コマケンと別れたことが余程堪えたと見える。
「コマとケンを連れてきたの。この子達と話をしてくれる?」
「は?そんな事は必要ないだろう。もう決着はついたんだ。コマケンはお前のものだ」
「急に主が代わったのよ。コマとケンの気持ちも少しは考えてあげて」
私はコマとケンに目配せをし、二人の背中を押して霜月さんの前へと送る。
「おい、嘘だろ!まさかこの子供達はコマケンか?」
「そうよ。この姿なら話すこともできるでしょう」
霜月さんはサングラスを取り、まじまじとコマケンを見やり、大きなため息をついた。
「はは、お前ほんとに凄いわ。

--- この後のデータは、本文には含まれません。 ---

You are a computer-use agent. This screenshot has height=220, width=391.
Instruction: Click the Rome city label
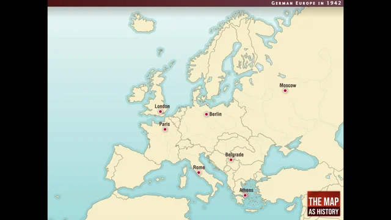(x=199, y=167)
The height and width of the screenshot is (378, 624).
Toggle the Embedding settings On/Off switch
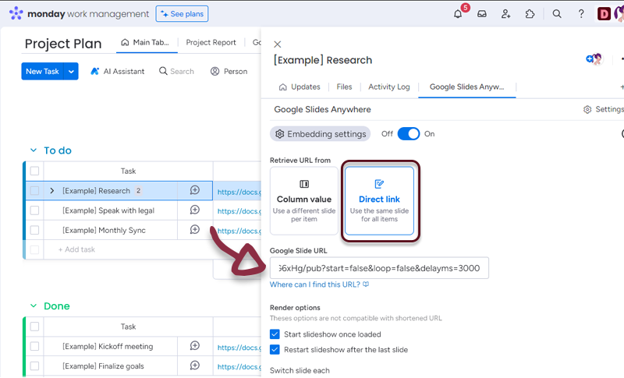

力の差を思い知ったよ。やっぱりコマケンの主はお前が相応しい。俺から話すことは何もない」
投げやりに言い放つと、背をそむけ歩き出した。
「ちょっと待って!」
私の呼びかけには答えず、ただ首を横に振り立ち去ろうとする。
だめよ、そんなんじゃ。
コマケンの気持はどうなるの?
コマとケンを見ると、目が潤み今にも泣き出しそうだ。
このまま放っておくことはできない。
どうする?
···あ、そうだ!あの手を使おう。
「霜月賢吾!止まりなさい」
大声で叫ぶと、霜月さんは忌々しげに振り返った。
「···なんだよ、大声出して。もう用はないって言ってるだろ?」
「対外試合の約束、覚えてる?」
「あ?ああ、あれか」
「そう。負けた方が勝った方の言う事を一つ聞く。この権利を今行使します。この子達の話を聞いて。もう、嫌とは言わせないからね」
「··わかったよ」
しぶしぶこちらに歩み寄る霜月さんの元へ、コマケンを連れて行く。
「コマ、ケン。しっかり話してきなさいね」
そう言ってその場を去ろうとしたら、両の手をぐっと引かれた。
「「みつきちゃんもここに居て!!」」
「えっ!いいの?」
「「うん」」
私は戸惑いながらも、その場で成り行きを見守ることにした。
「けんご!今までたくさん遊んでくれて楽しかった。ありがとう!!」
「お、お前たち」
「みつきちゃんの所に行っても、けんごのこと忘れない」
そう言ってコマとケンは霜月さんに抱きついた。
「···コマケン···」
霜月さんの頬には、とめどなく涙が流れる。
「「大好きだよ」」
コマケンの言葉に、霜月さんはぐっと詰まってしまい、嗚咽混じりに返答する。
「くそっ!だからやだったんだ。絶対泣くと思ったから」
それから霜月さんは、二人をぎゅっと抱きしめ、「元気でやれよ、泣くんじゃないぞ」と言いながら、彼自身はいつまでも泣き止まなかった。